WTTC Reveals What the ‘New Normal’ for Travel Will Look Like

The World Travel & Tourism Council (WTTC) reveals what it believes the “new normal” will look like when people begin to travel again.

Countries are starting to reopen after COVID-19 lockdowns, and it is likely that travel restrictions will ease up in the near future.

“Traveling in the New Normal” is the WTTC’s plan for reopening, and it includes critical steps and coordinated actions for the travel industry. The guidance also features new standards and protocols in order to offer a safe and responsible road to recovery for the global travel and tourism industry.

Over the last few weeks, the WTTC has worked with the private sector, sharing best practices from different regions around the world to work on the path forward to create new guidance.

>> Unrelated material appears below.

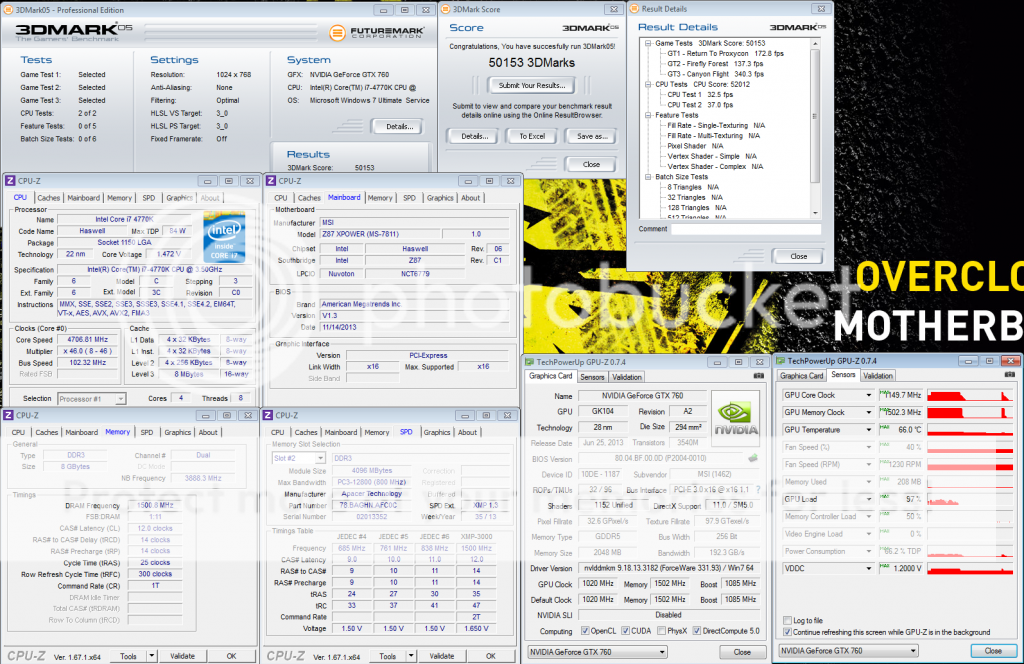The image size is (1024, 664).
Task: Enable the Log to file checkbox
Action: 788,621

The WTTC noted that a Public-private collaboration between business and governments is vital to develop new health protocols and predicts a gradual return to travel over the coming months as a “new normal” emerges before a vaccine.

The WTTC said that travel will most likely return on a domestic level first and then to close-by neighboring countries before long-haul trips resume. The organization also believes that younger travelers, ages 18-35 will be among the first to begin traveling again.

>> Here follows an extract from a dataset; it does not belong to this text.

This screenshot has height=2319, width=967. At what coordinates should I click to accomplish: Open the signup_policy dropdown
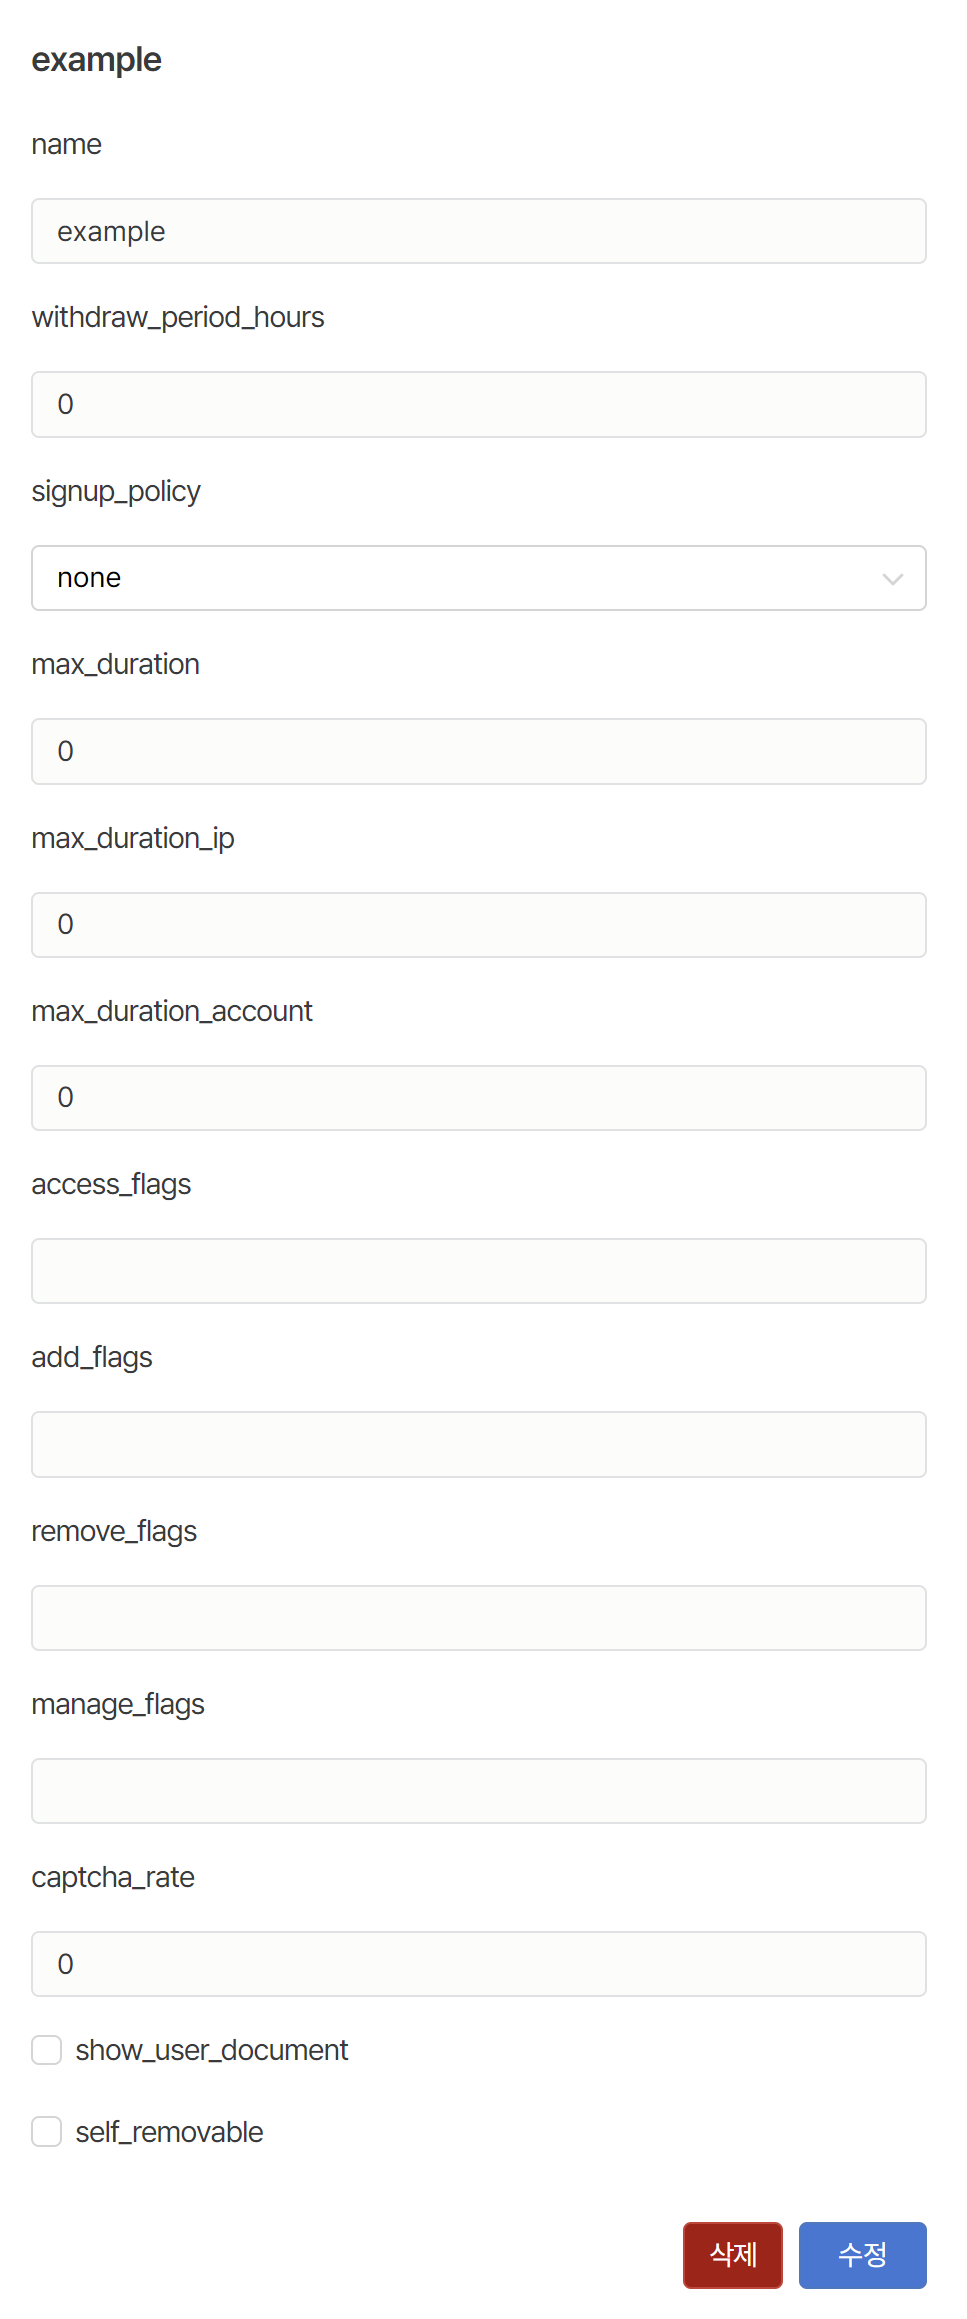[478, 578]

“It is vital for the survival of the travel and tourism sector that we work together and map out the road to recovery, through coordinated actions, and offer the reassurance people need to begin traveling once again,” said Gloria Guevara, WTTC president and CEO. “We have learned from past experiences that when the protocols from private sector are taken into account and we have a coordinated approach the recovery timeframe is significantly reduced, so the private-public sector collaboration is crucial.”

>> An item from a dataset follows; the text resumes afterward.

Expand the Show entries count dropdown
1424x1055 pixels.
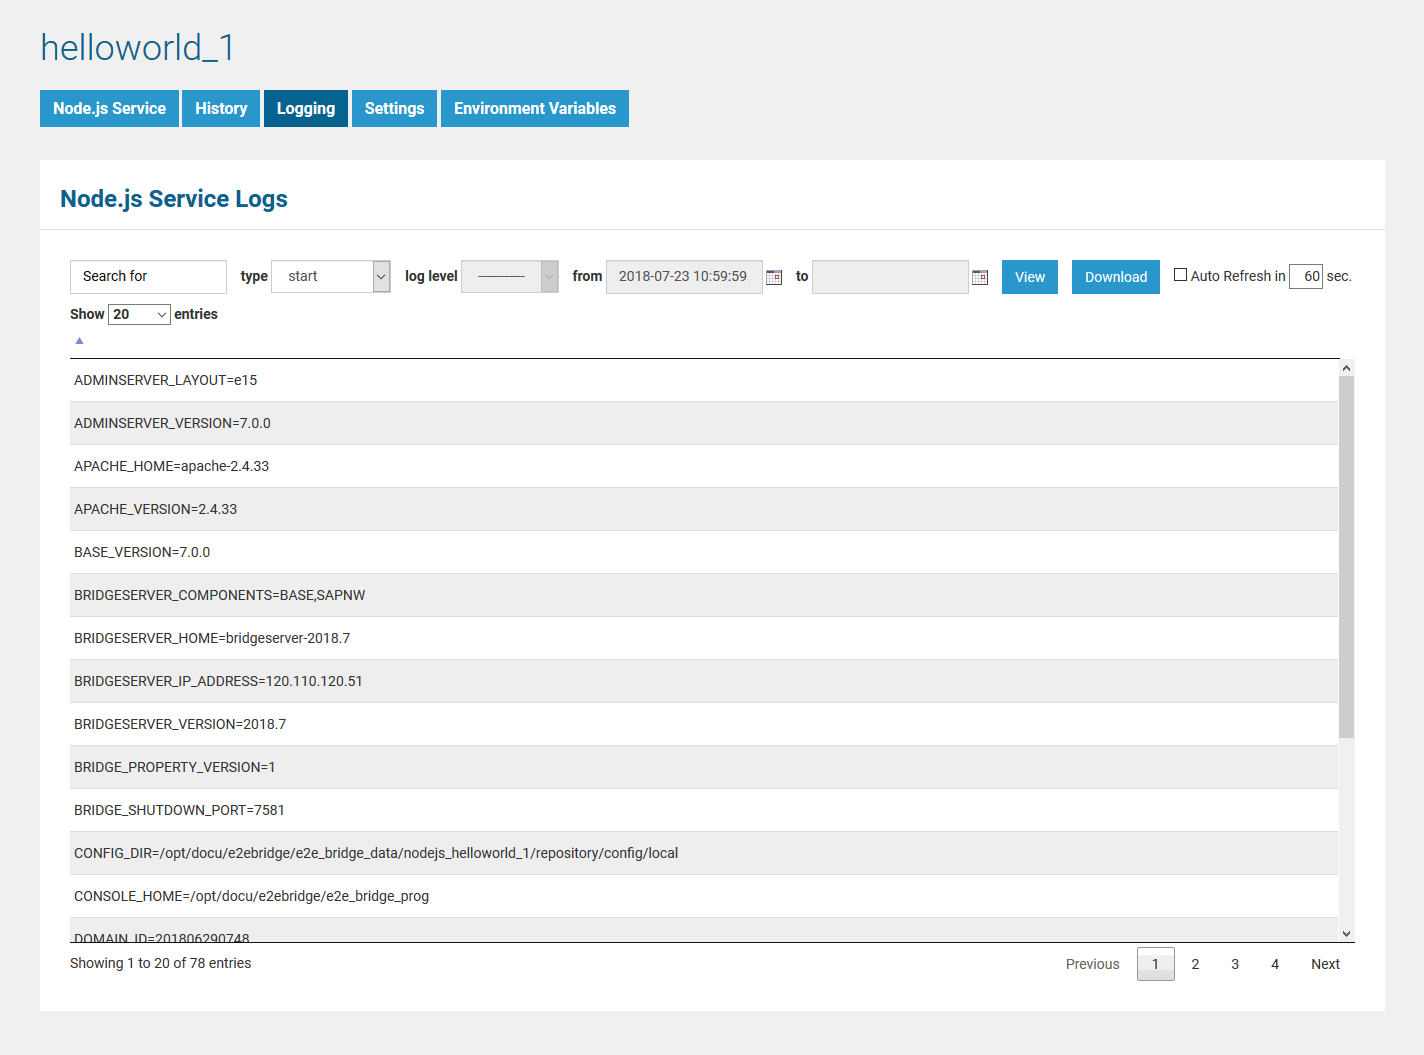[139, 315]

Guevara noted that travelers need reassurance and the industry needs to build confidence.

“We should avoid new, unnecessary procedures that create bottle necks and slow down the recovery. However, a quick and effective restart of travel will only happen if governments around the world agree to a common set of health protocols developed by the private sector, such as those we’ve outlined,” she said. “These must provide the reassurance travelers and authorities need, using new technology, to offer hassle-free, pre-vaccine ‘new normal’ travel in the short term.”

Groups joining the WTTC’s efforts include the International Air Transport Association (IATA), the Airport Council International (ACI), Cruise Lines International Association (CLIA), United States Travel Association (USTA), Pacific Asia Travel Association (PATA), International Civil Aviation Organisation (ICAO) the Organisation for Economic Co-operation and Development (OECD) the European Travel Commission (ETC) and the World Tourism Organisation (UNWTO).

What can travelers expect when they begin traveling again? Each sector of the travel industry is working on new protocols.

Hotels are developing new digital technology for check-in, adding hand sanitizing stations, contactless payments, changing fitness centers and more.

Cruise operators will take further measures to ensure ships are free of COVID-19 including staff wearing gloves at all times, which are then frequently changed, and more frequent room cleaning.

Airports may test passengers and will increase social distancing measures at the airport and during the boarding process allowing flights to leave airports COVID-19-free.

To speed up the global recovery, WTTC will continue to work closely with the G20, EU, international organizations and governments around the world to help translate the new protocols into easily adopted public policies by each country while adhering to common global standards.